Ipazia compare nel teatro e nel romanzo dell’Otto e del Novecento, forse anche suo malgrado, perché facilmente le calzano i tratti della martire eroica, tanto più martire quanto più la sua autorevolezza intellettuale è indiscussa. Marcel Proust (All’ombra delle fanciulle in fiore), Umberto Eco (Baudolino), Hugo Pratt in un album di Corto Maltese le rendono omaggio, mentre prendono il suo nome associazioni di femministe, filosofe e scienziate. Nel XXI sec. l’autonomia femminile, come quella della ricerca scientifica, resta contrastata dall’autorità politica e religiosa come 1600 anni prima, e Ipazia non cessa di ispirare saggi, romanzi e polemiche come quelle attorno al film, del regista spagnolo Alejandro Amenàbar, Agorà. In una intervista il regista spiega: “Non ho mai avuto intenzione di attaccare i cristiani. Anche se mi definisco un ateo che non esclude la possibilità di qualcosa di superiore, sono stato educato secondo i principi del cattolicesimo e il mio film è cristiano perchè difende i principi cristiani della pietà e della compassione e avvicina il destino di Ipazia a quello di Gesù Cristo. Volevo mostrare al pubblico come nulla sia cambiato rispetto all’antichità, come ciò che i cristiani facevano all’epoca somigli al comportamento degli integralisti islamici di oggi. La gente continua a combattere e a morire per le proprie idee, giuste o sbagliate che siano”.

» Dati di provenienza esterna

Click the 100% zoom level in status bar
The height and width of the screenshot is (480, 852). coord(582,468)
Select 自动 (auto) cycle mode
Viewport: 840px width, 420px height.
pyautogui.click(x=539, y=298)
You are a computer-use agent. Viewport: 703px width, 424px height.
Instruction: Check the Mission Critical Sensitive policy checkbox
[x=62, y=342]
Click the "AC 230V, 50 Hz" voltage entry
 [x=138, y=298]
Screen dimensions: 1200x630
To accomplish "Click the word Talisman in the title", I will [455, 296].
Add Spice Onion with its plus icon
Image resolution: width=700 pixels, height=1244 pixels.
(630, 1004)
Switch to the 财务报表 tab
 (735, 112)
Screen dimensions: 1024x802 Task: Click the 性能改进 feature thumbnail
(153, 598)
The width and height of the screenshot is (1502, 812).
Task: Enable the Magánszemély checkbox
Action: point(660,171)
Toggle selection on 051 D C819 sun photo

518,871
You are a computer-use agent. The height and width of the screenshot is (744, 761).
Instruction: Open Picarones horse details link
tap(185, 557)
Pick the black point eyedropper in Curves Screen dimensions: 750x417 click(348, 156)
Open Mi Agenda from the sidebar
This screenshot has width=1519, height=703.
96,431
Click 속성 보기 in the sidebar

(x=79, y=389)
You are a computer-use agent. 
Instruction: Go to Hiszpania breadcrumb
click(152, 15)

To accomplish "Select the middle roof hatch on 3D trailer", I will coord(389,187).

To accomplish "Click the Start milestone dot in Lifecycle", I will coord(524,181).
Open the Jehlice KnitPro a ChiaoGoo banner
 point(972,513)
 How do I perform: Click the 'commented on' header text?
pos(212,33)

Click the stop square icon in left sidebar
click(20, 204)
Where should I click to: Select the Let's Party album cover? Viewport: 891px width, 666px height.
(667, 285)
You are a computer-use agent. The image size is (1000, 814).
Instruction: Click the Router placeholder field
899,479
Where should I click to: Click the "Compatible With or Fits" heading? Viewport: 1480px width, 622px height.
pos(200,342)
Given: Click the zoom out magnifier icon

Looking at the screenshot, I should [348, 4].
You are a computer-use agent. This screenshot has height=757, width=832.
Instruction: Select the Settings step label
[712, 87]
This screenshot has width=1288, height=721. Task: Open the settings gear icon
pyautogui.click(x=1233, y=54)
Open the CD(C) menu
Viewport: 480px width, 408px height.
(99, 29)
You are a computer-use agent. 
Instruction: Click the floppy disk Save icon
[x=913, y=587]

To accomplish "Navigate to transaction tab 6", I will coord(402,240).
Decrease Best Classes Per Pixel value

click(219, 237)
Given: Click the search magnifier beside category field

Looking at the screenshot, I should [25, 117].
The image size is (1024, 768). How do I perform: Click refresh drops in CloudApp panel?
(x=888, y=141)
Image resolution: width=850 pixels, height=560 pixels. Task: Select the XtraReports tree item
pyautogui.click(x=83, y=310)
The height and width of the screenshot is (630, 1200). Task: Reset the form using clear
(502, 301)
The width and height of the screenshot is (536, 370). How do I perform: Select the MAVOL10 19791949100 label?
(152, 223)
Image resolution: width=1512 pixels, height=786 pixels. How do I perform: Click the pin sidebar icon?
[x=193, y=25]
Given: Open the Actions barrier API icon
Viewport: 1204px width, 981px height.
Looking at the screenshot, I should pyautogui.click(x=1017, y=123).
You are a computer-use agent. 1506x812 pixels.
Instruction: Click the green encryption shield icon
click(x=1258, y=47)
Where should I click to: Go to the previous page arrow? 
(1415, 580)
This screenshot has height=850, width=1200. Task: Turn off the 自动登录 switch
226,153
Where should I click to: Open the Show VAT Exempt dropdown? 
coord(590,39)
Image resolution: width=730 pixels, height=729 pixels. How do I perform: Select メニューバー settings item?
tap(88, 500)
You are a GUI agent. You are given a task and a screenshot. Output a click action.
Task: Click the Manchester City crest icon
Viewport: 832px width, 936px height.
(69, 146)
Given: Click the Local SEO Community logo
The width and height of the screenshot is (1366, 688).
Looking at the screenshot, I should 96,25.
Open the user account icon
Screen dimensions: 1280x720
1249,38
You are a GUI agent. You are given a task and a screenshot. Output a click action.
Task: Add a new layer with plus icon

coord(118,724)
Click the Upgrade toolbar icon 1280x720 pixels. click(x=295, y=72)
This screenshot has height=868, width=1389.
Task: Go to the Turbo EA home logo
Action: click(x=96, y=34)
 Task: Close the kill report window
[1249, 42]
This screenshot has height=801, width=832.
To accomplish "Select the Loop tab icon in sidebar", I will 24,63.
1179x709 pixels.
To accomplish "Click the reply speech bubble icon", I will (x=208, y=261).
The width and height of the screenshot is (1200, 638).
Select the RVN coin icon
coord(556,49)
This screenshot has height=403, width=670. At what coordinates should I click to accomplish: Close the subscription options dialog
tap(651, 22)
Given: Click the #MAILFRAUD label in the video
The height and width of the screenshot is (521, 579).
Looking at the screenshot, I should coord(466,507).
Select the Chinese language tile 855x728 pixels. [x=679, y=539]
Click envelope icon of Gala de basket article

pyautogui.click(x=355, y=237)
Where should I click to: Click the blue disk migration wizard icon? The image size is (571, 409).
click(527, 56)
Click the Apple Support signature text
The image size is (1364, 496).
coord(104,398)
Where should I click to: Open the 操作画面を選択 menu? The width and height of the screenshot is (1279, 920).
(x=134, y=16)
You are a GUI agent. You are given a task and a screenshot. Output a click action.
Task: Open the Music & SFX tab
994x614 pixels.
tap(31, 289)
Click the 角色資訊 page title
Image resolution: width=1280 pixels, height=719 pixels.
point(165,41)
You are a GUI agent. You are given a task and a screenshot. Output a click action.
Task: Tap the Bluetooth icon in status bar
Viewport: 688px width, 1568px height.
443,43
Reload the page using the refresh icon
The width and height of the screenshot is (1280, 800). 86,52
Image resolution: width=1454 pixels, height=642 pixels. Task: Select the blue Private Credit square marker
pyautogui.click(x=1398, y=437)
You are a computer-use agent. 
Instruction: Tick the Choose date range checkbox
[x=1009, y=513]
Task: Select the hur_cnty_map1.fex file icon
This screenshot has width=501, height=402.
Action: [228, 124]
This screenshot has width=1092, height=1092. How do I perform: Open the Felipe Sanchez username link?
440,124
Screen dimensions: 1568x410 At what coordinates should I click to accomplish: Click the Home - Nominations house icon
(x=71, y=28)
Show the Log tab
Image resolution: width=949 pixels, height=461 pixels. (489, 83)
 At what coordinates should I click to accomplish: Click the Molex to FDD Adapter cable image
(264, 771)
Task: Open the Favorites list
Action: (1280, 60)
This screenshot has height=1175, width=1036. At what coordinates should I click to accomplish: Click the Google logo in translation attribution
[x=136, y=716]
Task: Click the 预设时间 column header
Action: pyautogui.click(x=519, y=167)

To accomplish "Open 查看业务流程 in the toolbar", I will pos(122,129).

Ciò che caratterizza la figura di Ipazia, nel racconto della sua vita, risiede nella sua inclinazione al pensiero libero e inarrestabile: ogni aspetto della sua biografia appare agevolmente riconducibile ai suoi studi, al suo amore per la filosofia, intesa a sua volta come interrogazione del circostante. Caterina Annese, scrittrice, parla di come la figura di Ipazia viene presa oggi come punto di riferimento per i movimenti femministi: ”Vorrei accennare alle ragioni per cui il femminismo ed il pensiero di genere si impadronirono della sua figura, impiegandone appunto la summenzionata definizione di martire del pensiero in una chiave del tutto “personale”, ovvero quella connessa alle rivendicazioni dell’identità di genere. La figura di Ipazia è stata assunta dal pensiero di genere sia come capro espiatorio della violenza patriarcale, perpetuatasi a più riprese nel corso della storia, sia come esempio per quelle donne che intendano promuovere o condividere iniziative scientifiche e più ampiamente culturali. Ipazia diviene così, nell’immaginario di molte, baluardo della libertà di pensiero specificamente femminile, sfidando l’autorità maschile. Occorre a tal proposito tener conto del fatto che spesso il pensiero di genere si “impossessa” , nel vero senso della parola, di storiche figure femminili, al preciso scopo, più o meno dichiarato, di accreditare e avallare le proprie tesi, assegnando così un’ulteriore riferimento storico alle proprie rivendicazioni. D’altra parte, la libertà del pensiero costituisce una delle tematiche più care alle femministe, che, a partire dagli Women’s studies, hanno cercato di ripercorrere la costituzione del pensiero delle donne nella storia, cercando di “riesumare” figure di pensatrici spesso superficialmente cancellate e oscurate dall’onnipresenza del pensiero maschile.”
E continua: “La libertà di Ipazia diventa così, per tutta la tradizione di studi sulle donne, un evento espressamente politico e di genere: una sorta di variabile impazzita che esplode in seno all’ordine sociale e simbolico di stampo patriarcale, attraverso la sua autoaffermazione, o come dichiara la Arendt, attraverso il proprio gioco nel mondo. Sempre per le femministe, Ipazia ripresenterebbe il ruolo che la donna rivestiva millenni addietro: la sacerdotessa della Madre Terra, che con gli strumenti del Sapere e della Logica riesce a trasmettere ai suoi simili le Verità dell’Universo. In questo senso Ipazia era facilmente assimilabile ad una strega, come definita nel Malleus Maleficarum, sebbene, in realtà, non fosse null’altro che una donna colta, consapevole e desiderosa di aiutare l’altro con le sue arti. Da quanto sinora tratteggiato, sorgerebbe a mio avviso un’ulteriore questione: occorre ricordare Ipazia esclusivamente in quanto donna, come vorrebbero le femministe, oppure soprattutto in quanto intellettuale, pensatrice, astronoma, prescindendo cioè dalla sua identità di genere? Mi domando peraltro come mai, tenuto conto dell’indubbia rilevanza della ricerca della verità e dell’agire nel mondo condotti da Ipazia, sinora, o perlomeno prima dell’uscita del film Agorà in Italia, la sua figura sia stata ricordata solo dal pensiero di genere. Mi chiedo, cioè, perché non siano stati i filosofi di professione, posto che ne esistano, “in genere” e non “di genere”, a interrogarsi sulla sua figura, sulla sua carica simbolica. Sono pertanto dell’avviso che Ipazia dovrebbe essere ricordata non in quanto “donna martire”, ma in quanto filosofa tout court, ovvero per il suo pensiero piuttosto che esclusivamente per il suo genere. In tal modo peraltro si accredita una certa vulgata non certo trascurabile secondo cui “la libertà della donna la si fa esclusivamente in funzione dell’uomo”, ovvero rientra nelle retoriche, più o meno manifeste, di una certa fallocrazia imperante”.